Pope warns clergy on 'celibate life lived as sterility'
Bitterness and gossip can be the consequence, he says
One of the dangers of a "sterile" form of celibacy is bitterness and gossip, Pope Francis told a group of priests and bishops in Caserta.
"A man who is alone ends up bitter, not fruitful, and he gossips about others," the pope said July 26 during a meeting with 123 priests working in the Diocese of Caserta and 19 bishops from Italy's Campania region.
When a priest disagrees with his bishop or when bishops disagree with each other, they must air their differences -- even loudly -- but never talk behind each other's backs, Pope Francis told the group of bishops and priests. A transcript of the pope's remarks was released by the Vatican July 27.
"Say it to his face," the pope recommended. "You're a man, so if you have something against your bishop, go and tell him. There may be consequences, but pick up your cross, be a man!"

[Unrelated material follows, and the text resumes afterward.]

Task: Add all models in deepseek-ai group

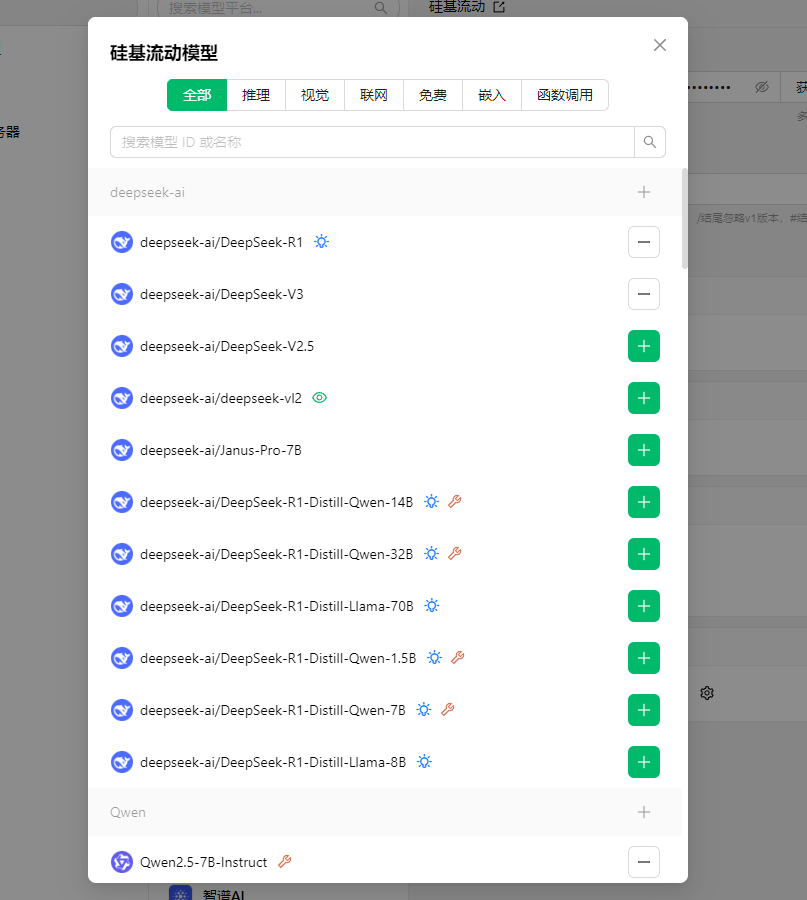Action: point(643,192)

Not for the first time, the pope admitted that he, too, has been tempted to gossip. "I've wondered if this isn't the consequence of a celibate life lived as sterility, not fruitfulness."
A priest in Rome, he said, once told him that he was worried that so many priests and bishops are bitter and angry with each other.

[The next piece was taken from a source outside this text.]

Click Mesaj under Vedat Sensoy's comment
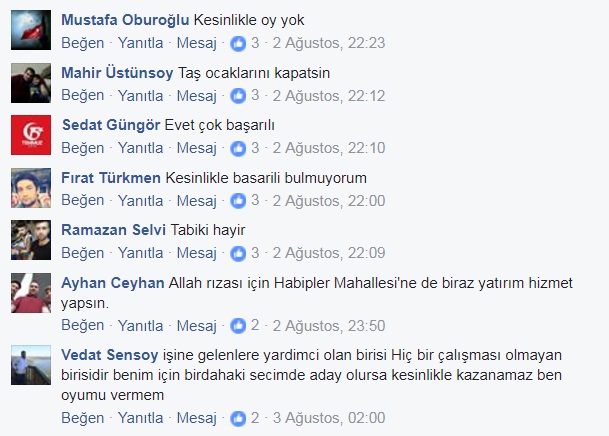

"When we find a priest who lives with such anger and tension, we think: This man drinks vinegar for breakfast. Then, for lunch, pickled vegetables. And, in the evening, a nice glass of lemon juice," the pope said.
Pope Francis told the priests it is normal and even "healthy" to get angry, but wallowing in that, not getting it off his chest, not airing differences directly, but talking behind someone's back cause more damage.
The key to a fruitful life, the pope said, lies in "double fidelity and double transcendence: being faithful to God is seeking him, opening oneself to him in prayer, remembering that he is the faithful one," and "opening oneself to others" with empathy, respect and patience.
The pope told the priests that "creativity" is "a divine word," because God told Adam to care for the earth, make it bear fruit, "be creative."
But as priests, that creativity must be inspired by the Holy Spirit and the only hope for that to happen is "the path of prayer," he said. "A bishop who doesn't pray, a priest who doesn't pray, closes the door, closes the path to creativity."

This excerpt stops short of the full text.